Defined as areas where crops are currently growing or could potentially grow, cropland constitutes between 60 percent and 70 percent of India’s land area, according to USGS.

Lagging behind

However, Deepak Malik, managing director responsible for India at Proterra Investment Partners, told Agri Investor that it is unlikely any of that land will be approved for use in contract farming on any meaningful scale.

Malik noted that, while the dairy, animal nutrition and seed sub-sectors have attracted some investors of late, general investor interest in Indian agriculture has not kept pace with that of other sectors of India’s economy. The government has tried to encourage investment into food processing and logistics, Malik wrote, but agriculture’s contribution to India’s GDP has been decreasing for years.

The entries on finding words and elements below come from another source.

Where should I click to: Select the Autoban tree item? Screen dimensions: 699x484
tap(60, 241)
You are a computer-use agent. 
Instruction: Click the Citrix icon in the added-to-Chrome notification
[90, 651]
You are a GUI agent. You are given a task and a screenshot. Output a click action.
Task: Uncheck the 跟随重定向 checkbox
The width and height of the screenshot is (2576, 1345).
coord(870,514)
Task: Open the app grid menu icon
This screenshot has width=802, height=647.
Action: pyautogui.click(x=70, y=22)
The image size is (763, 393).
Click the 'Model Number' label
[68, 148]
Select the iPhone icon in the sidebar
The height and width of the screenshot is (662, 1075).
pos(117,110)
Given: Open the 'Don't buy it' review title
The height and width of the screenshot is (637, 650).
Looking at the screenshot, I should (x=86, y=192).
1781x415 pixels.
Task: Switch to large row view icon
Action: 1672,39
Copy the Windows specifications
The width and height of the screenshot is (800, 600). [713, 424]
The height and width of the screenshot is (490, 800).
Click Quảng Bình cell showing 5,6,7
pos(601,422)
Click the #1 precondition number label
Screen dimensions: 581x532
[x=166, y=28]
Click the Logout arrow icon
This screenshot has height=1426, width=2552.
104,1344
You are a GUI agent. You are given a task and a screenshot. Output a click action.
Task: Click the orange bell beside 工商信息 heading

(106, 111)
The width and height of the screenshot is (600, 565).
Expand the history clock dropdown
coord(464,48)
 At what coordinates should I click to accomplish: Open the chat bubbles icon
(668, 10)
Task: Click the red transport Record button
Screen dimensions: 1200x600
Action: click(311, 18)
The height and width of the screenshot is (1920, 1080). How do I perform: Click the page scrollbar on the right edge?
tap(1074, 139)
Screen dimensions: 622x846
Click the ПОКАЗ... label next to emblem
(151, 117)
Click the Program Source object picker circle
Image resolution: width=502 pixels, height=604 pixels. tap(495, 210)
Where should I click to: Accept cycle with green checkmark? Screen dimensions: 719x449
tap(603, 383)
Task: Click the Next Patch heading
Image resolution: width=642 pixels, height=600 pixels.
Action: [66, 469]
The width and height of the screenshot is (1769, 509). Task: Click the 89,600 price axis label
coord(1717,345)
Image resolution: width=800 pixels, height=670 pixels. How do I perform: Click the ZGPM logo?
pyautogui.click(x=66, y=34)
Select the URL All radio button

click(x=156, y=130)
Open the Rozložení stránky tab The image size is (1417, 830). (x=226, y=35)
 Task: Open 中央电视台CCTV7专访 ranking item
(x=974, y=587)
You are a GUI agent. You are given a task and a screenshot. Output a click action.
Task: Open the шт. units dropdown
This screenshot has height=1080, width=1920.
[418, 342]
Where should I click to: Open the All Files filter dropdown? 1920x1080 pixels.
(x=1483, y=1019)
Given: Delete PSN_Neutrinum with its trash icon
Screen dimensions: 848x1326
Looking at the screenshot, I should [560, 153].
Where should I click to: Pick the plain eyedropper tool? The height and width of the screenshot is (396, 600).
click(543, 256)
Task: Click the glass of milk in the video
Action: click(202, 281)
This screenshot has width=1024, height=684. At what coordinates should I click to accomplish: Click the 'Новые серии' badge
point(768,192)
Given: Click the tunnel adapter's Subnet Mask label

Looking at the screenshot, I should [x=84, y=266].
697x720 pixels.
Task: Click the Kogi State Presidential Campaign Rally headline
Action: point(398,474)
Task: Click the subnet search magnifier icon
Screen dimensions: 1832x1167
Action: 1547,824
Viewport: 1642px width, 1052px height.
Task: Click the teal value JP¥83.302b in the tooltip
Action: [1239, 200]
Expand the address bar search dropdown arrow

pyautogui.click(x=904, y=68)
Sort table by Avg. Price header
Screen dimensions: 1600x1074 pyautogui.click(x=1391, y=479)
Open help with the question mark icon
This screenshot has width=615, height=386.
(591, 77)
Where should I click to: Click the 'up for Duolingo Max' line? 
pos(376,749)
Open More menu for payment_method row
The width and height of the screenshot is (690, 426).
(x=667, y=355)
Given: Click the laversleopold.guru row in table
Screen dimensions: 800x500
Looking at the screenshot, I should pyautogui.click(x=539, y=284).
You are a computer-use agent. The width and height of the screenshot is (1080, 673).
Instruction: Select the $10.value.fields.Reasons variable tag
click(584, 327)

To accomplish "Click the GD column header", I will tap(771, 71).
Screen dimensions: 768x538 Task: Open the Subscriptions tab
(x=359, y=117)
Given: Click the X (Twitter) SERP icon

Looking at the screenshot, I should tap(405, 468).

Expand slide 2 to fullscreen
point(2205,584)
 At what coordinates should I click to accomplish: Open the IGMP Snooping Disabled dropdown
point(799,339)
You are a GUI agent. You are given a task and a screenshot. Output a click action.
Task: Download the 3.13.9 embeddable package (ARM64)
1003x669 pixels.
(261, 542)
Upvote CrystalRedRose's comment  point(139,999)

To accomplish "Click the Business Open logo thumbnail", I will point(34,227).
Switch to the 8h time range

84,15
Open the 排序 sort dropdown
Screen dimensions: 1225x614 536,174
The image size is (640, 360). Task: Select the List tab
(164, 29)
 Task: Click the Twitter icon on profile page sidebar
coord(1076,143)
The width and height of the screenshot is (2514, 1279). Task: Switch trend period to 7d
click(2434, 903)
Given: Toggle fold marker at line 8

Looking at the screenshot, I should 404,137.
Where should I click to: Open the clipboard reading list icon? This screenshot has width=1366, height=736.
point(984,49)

Investors would pour capital into the eastern region once infrastructure is established and there is more regional political security
Deepak Malik, Proterra Investment Partners

Short-term thinking among entrepreneurs and the availability of water, which in India is largely dependent on monsoons, have proved among the biggest challenges to investing in India’s agriculture sector, according to Malik. While there have been positive developments recently regarding irrigation projects and river linkages to address these challenges, he said that these are likely to be a factor only over the long term, when changing weather patterns could make water availability an even more prominent concern.

“At a macro policy level, water-dependent crops such as rice should be discouraged to be grown in water-stressed and grown in water-surplus regions,” such as  the eastern and northeastern regions of the country, where the government is currently focused on supporting the development of agriculture, Malik said.“The challenge is that the infrastructure, the private entrepreneurship in that region is missing. Investors would pour capital into the eastern region once infrastructure is established and there is more regional political security.”

Proterra’s investments in India are pursued under its food strategy, distinct from the land-based strategy the former Black River Asset Management pursues in other markets including Brazil. Focused largely on meeting growing protein demand from inside developing countries, Malik said that Proterra’s strategy in India focuses on processing and logistics, with a priority given to the dairy, aquaculture and poultry sectors.